(a) Preparation of the 0.5% (w/v) riboflavin (RF) bioink and (b) its successful extrusion through a 21 G needle. (c) Filament formation during extrusion of the bioink through a 21 G needle. (d) Presumed photo-mediated crosslinking reaction thought to be occurring in the proposed bioinks.
Colombian researchers performed a recent study, outlined in ‘Formulation and Characterization of a SIS-Based Photocrosslinkable Bioink,’ explaining the possible value in crosslinking to create better materials for 3D printing cells. Here, they are using small intestinal submucosa (SIS) with photocrosslinked reactions to manipulate the gelation process, despite some expected challenges.
While the use of natural materials is always preferable, the researchers point out that they can also be difficult to work with due to lack of strength and stability. In the end that leads to inferior printability and further challenge.
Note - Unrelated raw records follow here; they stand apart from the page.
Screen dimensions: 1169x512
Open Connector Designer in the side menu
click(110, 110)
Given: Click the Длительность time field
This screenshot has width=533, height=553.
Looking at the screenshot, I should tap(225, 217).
“An avenue through which to overcome these issues is to mix them with synthetic polymers such as polyethylene glycol (PEG), polylactic acid (PLA), and polycaprolactone (PCL), which have demonstrated their ability to alter the mechanical response upon blending,” state the researchers. “Additionally, they have been proven able to shorten degradation rates, though at the expense of decreasing their biocompatibility.”
The authors also began to study decellularized extracellular matrices (dECMs) further, as they have the potential to copy the natural cellular environment. dECMs include the following proteins:
- Collagen
- Elastin
- Laminin
- Glycosaminoglycans
- Proteoglycans
- Growth factors
dECMs are not always stable though, and that presents challenges in bioprinting:
“Despite these obstacles, several research groups worldwide have attempted the development of bioinks based on dECMs,” state the researchers. “For inducing gelation, these studies have incorporated thermally-induced or photocrosslinking mechanisms, as well as a combination of the two.”
“Despite the crosslinking strategy implemented, the achieved mechanical stability has been observed to still not be sufficient, thereby requiring the use of synthetic materials as structural improvement supports.”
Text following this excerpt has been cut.